Home Business News Mayor demands government action to protect London’s rough sleepers this winter

Mayor demands government action to protect London’s rough sleepers this winter

by LLB staff reporter
7th Oct 20 1:05 pm

The Mayor of London, Sadiq Khan has warned that hundreds of homeless Londoners will be faced with an unenviable choice this winter: either spend a freezing night on the streets or risk catching coronavirus in a communal shelter.

In a letter to the Housing Secretary Robert Jenrick, the Mayor is demanding that vulnerable homeless Londoners be given the same protections afforded to the rest of society and is calling for guidance to be issued immediately about how winter shelters can be made COVID-secure, alongside urgent funding to ensure alternative safe accommodation. 

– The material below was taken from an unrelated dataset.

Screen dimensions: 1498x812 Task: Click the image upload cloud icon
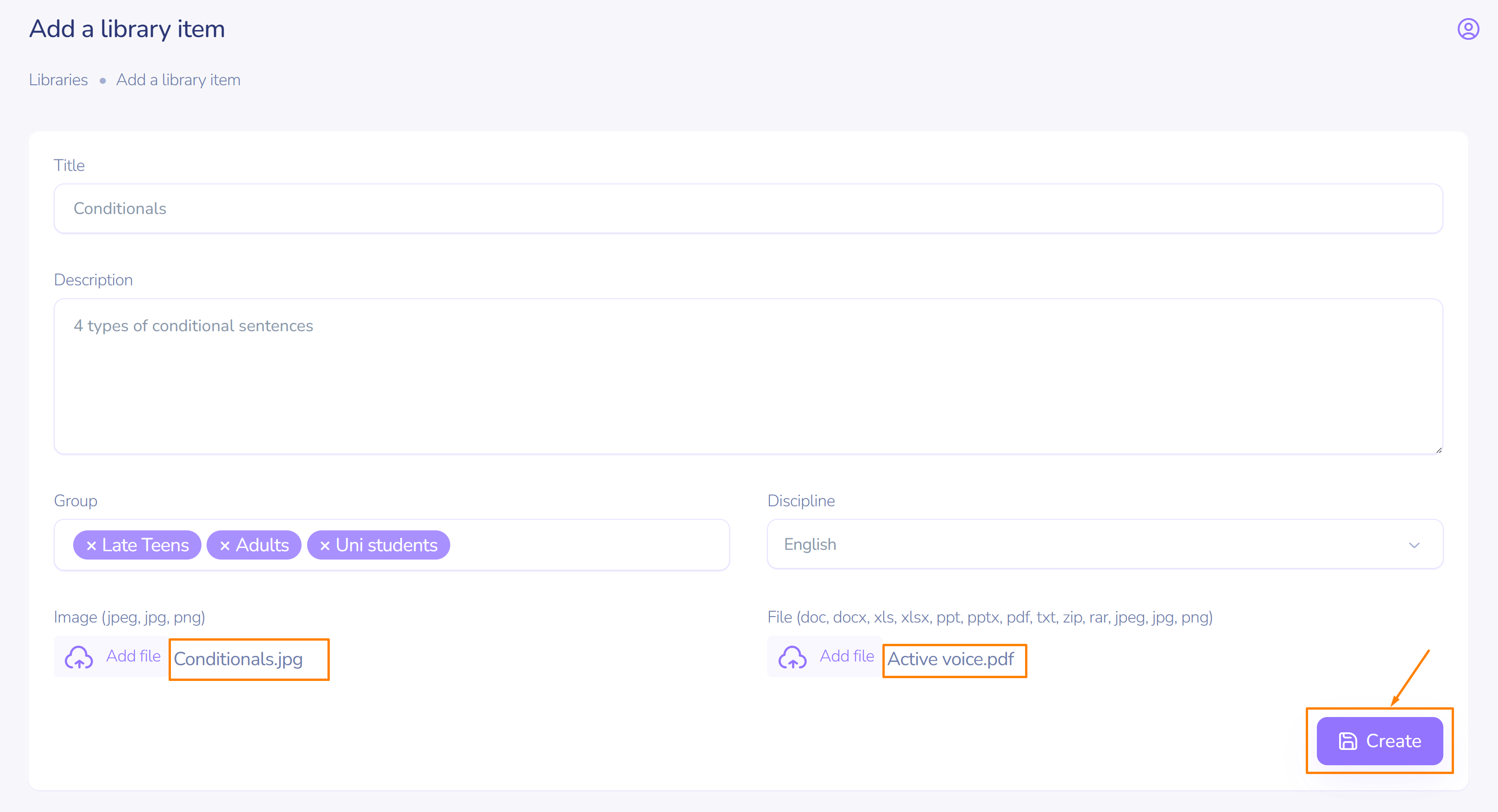click(x=79, y=657)
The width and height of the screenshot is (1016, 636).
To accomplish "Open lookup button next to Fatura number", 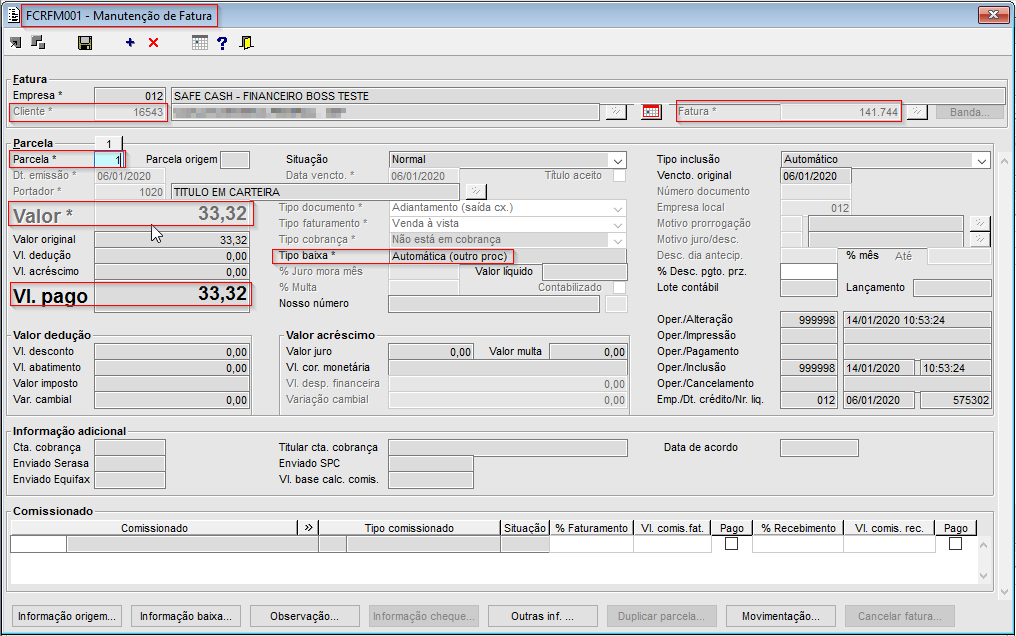I will pos(917,112).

Under normal circumstances, London’s winter night shelters would begin to open in November as temperatures drop. These facilities often offer communal sleeping space in buildings such as church halls and community hubs, making them unsuitable for complying with ‘the rule of six’. With COVID cases in the capital on the rise, the Mayor is calling for more resources to be given urgently to local authorities to set up accommodation in alternative COVID-secure locations such as hotels.

Despite this fact being well known to those working with rough sleepers, the Government has neither published any guidance to the sector on communal sleeping nor made provision to resource COVID-safe alternatives such as private rooms. This lack of direction has left charities, faith groups and other service providers facing months of uncertainty about whether they will be able to continue their lifesaving work this winter.

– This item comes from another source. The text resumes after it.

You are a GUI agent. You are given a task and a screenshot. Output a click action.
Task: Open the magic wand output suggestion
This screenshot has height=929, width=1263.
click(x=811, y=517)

While there is an exception to the rule of six for ‘work, and voluntary or charitable services’, allowing the opening of winter night shelters with communal sleeping spaces would expose staff and vulnerable clients to a substantial known infection risk. This would also be contrary to health and safety advice issued to hotels and hostels serving the public, who were ordered to close dormitory accommodation during the pandemic. In addition to this, in areas where the Government decide to prohibit different households mixing, dormitory accommodation would in fact be illegal.

Track and trace is also virtually impossible with rough sleepers, who regularly change location, often with no phones, and no address. This would be the case even without the huge failings in the current testing and tracking system.

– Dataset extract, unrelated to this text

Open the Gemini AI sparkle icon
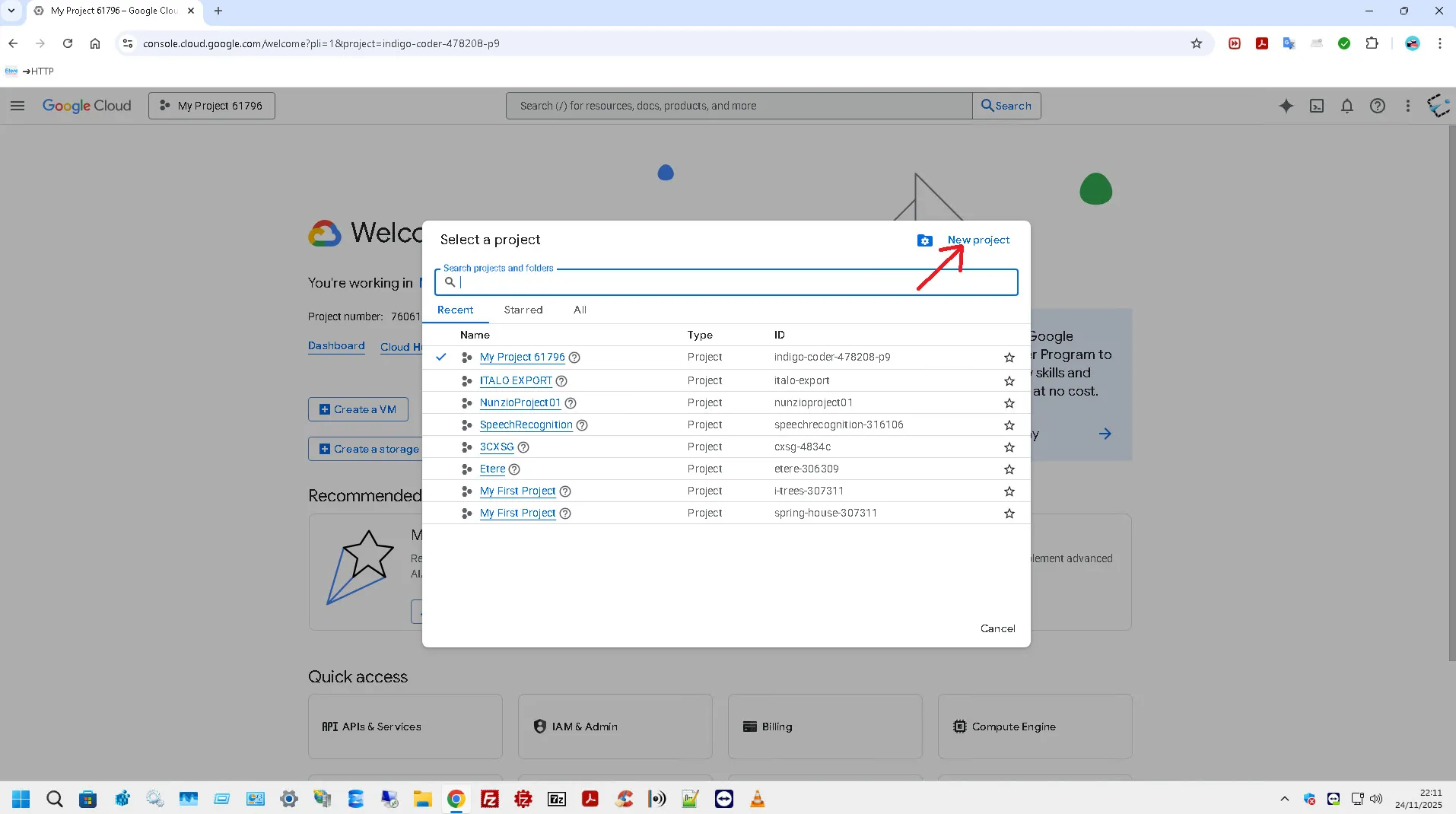The width and height of the screenshot is (1456, 814). 1286,106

At the height of the pandemic, GLA-procured hotels accommodated nearly 1,700 homeless people as part of the Everyone In programme. This played a large part in keeping levels of infection in London’s homeless population far below those seen in other major cities. But the economic uncertainty created by the VIRUS means many new people find themselves sleeping rough in London every day and it is this group who are still on the street for whom effective and COVID-safe accommodation is a vital and pressing need.

The Mayor of London, Sadiq Khan said,COVID-19 has impacted Londoners all across our city – but it is the most vulnerable who are most at risk of getting seriously ill or dying from the virus. It would simply be callous and inhumane to tell rough sleepers that the price of staying off the streets this winter could be catching COVID-19. Homeless people deserve safety and protection from COVID as much as anyone – this is particularly the case given they often have underlying health conditions.

“Local authorities, charities and others supporting homeless people this winter now need urgent clarity and guidance from ministers. If current Government policy is that it is acceptable to house rough sleepers in non-COVID secure accommodation this winter it needs an immediate rethink, and more resources given to local authorities urgently to set up accommodation in alternative locations such as hotels.”